By virtualizing a network, you can transform network functions into software and disconnect them from the hardware they run on.
Benefits of Network Virtualization
Vendor options for hardware and software
By using network virtualization, you get rid of vendor-specific hardware and use vendor-independent commercial off-the-shelf (COTS) servers, also called white boxes. These COTS are broadly useful hardware that can run any type of network function as software.
The benefit of working with one networking software vendor arises from the fact that you have a single source of support for network issues.
Also, companies can work with systems integrators to design and implement an interoperable software networking architecture across multiple network vendors. As a result, you won’t have to worry about using a multi-vendor solution.
A company can also increase its hardware provider options when using a COTS model since it can search for a white box provider that meets its budget and resource requirements.
By selecting vendor-neutral hardware, money can be saved that can be spent on managed networking services and software. It’s always best for a company to do its due diligence while evaluating the most suitable model.
Controlling the network in one place
Having a virtual network makes it possible to make proactive and reactive adjustments to the network as the network demands change.
In a hardware-based network, changes often require a complete replacement. Similarly, the software can be upgraded remotely and relatively rapidly by a network administrator.
Admins can view and scatter network changes using software such as SDN controllers and other orchestration programs from any location.
Visibility of networks
Normally, a centralized network control point provides visibility into the majority of the network infrastructure and its traffic. Using this feature, dashboard administrators can manage and orchestrate the network displays, displaying data about network traffic at varying levels of detail according to the service.
For example, software devices such as extended detection and response (XDR) can log network traffic, inspect it for anomalies, and produce reports on network traffic behavior. In addition to providing noteworthy insights into the data, the reports are also useful for interpreting it.

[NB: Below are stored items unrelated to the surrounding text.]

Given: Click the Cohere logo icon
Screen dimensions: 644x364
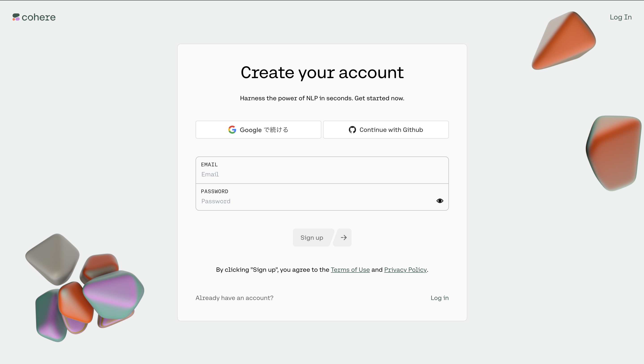Looking at the screenshot, I should (16, 17).
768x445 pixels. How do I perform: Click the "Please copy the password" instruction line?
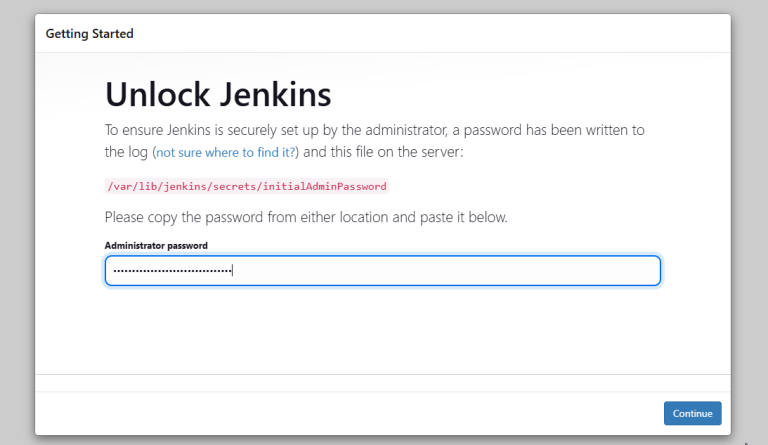pyautogui.click(x=305, y=217)
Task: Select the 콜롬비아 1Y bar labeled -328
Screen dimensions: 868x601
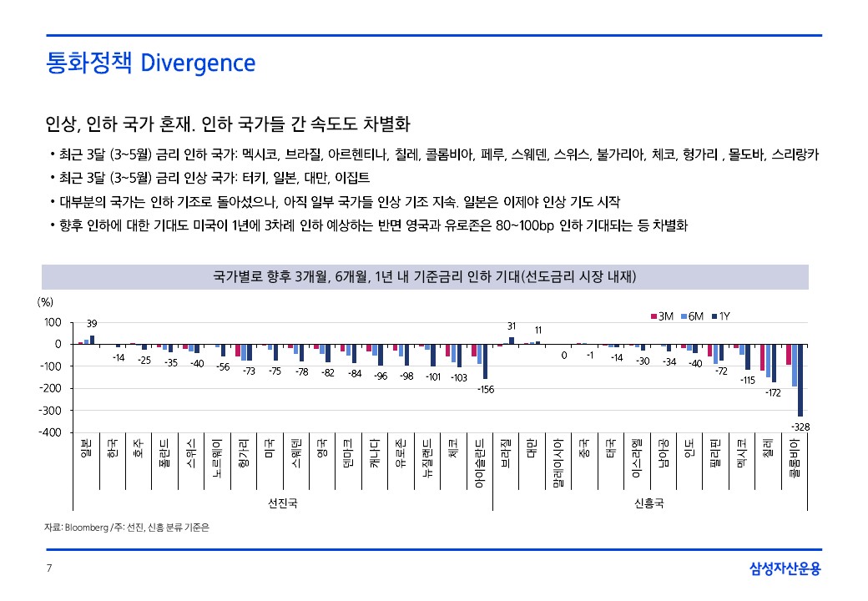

It is not uncommon for large networks to generate more data than can be parsed and understood by human beings or even by some software. The unrecognized nature of these attacks poses a security risk. Automating networking can scale and respond to issues at a speed and scale that people are no longer capable of, which is why automation has become a priority.

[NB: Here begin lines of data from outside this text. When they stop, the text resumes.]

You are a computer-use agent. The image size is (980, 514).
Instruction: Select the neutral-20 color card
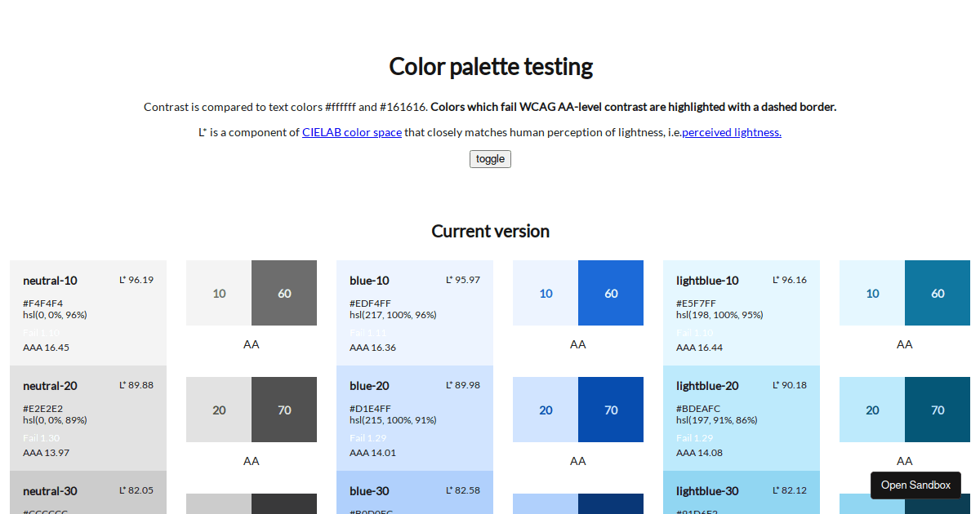[87, 418]
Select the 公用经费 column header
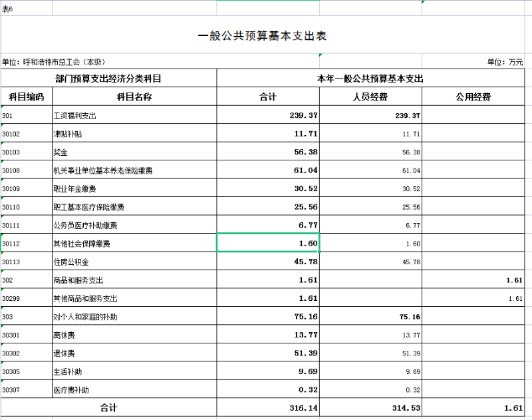The height and width of the screenshot is (420, 532). pos(473,97)
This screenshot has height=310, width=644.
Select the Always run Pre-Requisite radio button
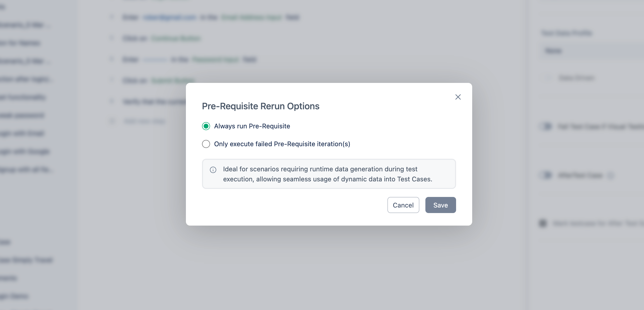point(206,126)
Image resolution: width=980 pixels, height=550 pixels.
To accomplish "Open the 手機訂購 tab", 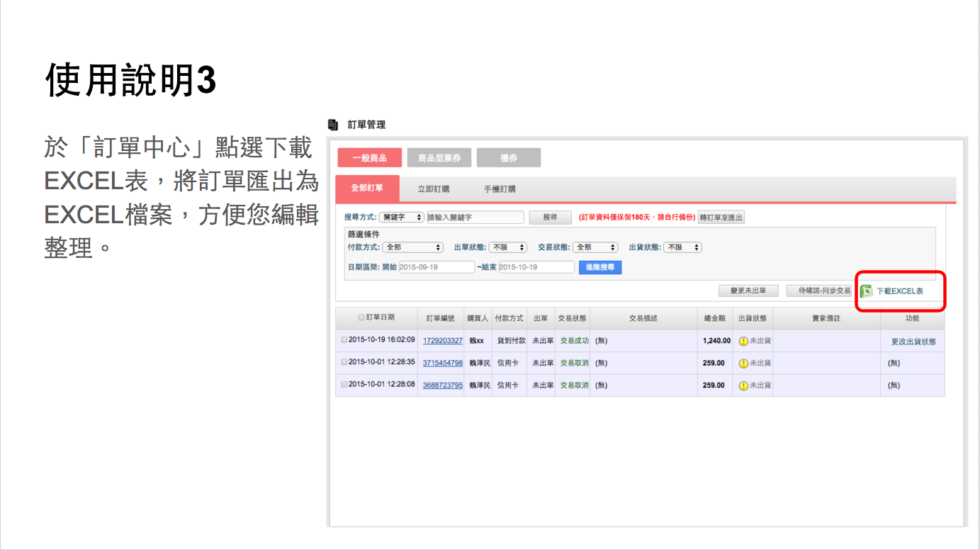I will 500,189.
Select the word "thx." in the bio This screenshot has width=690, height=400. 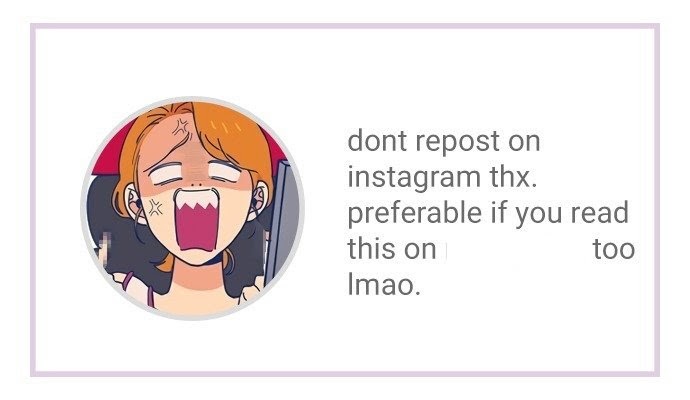point(513,177)
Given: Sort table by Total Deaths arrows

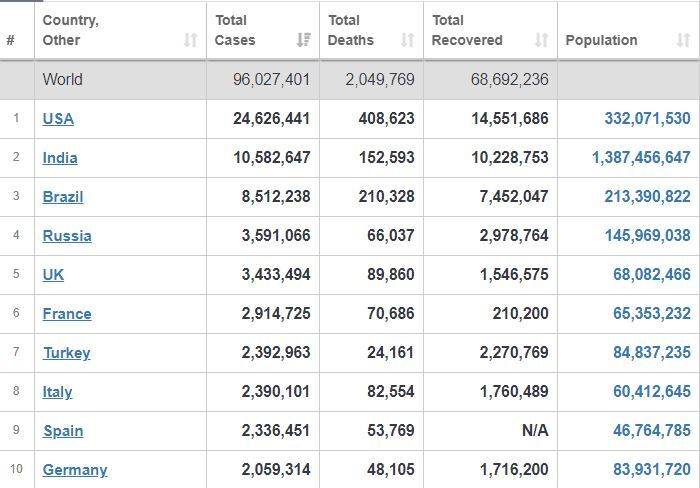Looking at the screenshot, I should (x=407, y=40).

Challenges of network virtualization
The data from Network Visibility
Managing a large virtualized network may become cumbersome due to an excessive number of endpoints. From user gadgets to networking gadgets to data centers and cloud-based servers, monitoring tools and networking teams can keep track of loads of data.
Monitoring software is also at a disadvantage when everything is spread out, as it cannot monitor the entire network and data system all at the same time. It is therefore important to determine the priority parts of the system to be examined.
The issue of storing data is another concern. The question of where data goes and for how long is a concern since so much of it is generated through the use of the network.
There are no physical ports to access data on virtual machines (VMs) like there are on hardware-based servers. Virtual machines allow multiple servers and VMs to run multiple applications at the same time.
The issue with containers has a similar effect, and their short life expectancy makes it difficult to keep up with what is in what containers and at what levels.
Use cases for network virtualization
Web hyper scalers such as Amazon Web Services (AWS), Google Cloud, and Microsoft Azure take advantage of virtualization with cloud-native architecture to a greater extent.
Today, the closest thing we have to [cloud-native architecture] in actual use is the functionality provided by web-scale organizations. The way Amazon, Microsoft, and Google operate their cloud infrastructure – as well as the cloud as a whole – is the best depiction of what the end state might look like.
The network and IT workloads are handled by the most advanced architecture.
All networking capabilities are implemented as microservices running in containers for platform-agnostic servers.
The introduction of SD-WAN enabled a new revenue stream for telecom service providers through network virtualization. The telecoms transformed their physical networks into SD-WANs by giving their customers virtualized CPEs to authorize SD-WAN routing policies.
As one of the first virtualized use cases, SD-WAN fit over virtual CPE and represented one of the first virtualized use cases available to telcos.
The payment is made directly to the enterprise. As an alternative, SD-WAN vendors who offer networking solutions could directly sell to enterprises. Nonetheless, it is certainly one of the first virtualized use cases to take off in a telco environment.
Takeaways from Network Virtualization
Essentially, network virtualization is decomposing a network’s capacities into the functions of the software and disaggregating the assets into the software.
The end state of network virtualization consists of microservice-based, cloud-based network functions running on containers distributed across a cloud network.
Virtualization has many advantages, such as speed and simplicity of scaling network resources, upgrading policies, and unified control.
A major challenge posed by virtualization is shifting costs to managed service providers and increasing the amount of network data.
Telecoms can become SD-WAN service providers with network virtualization and further improve network availability in cloud data centers.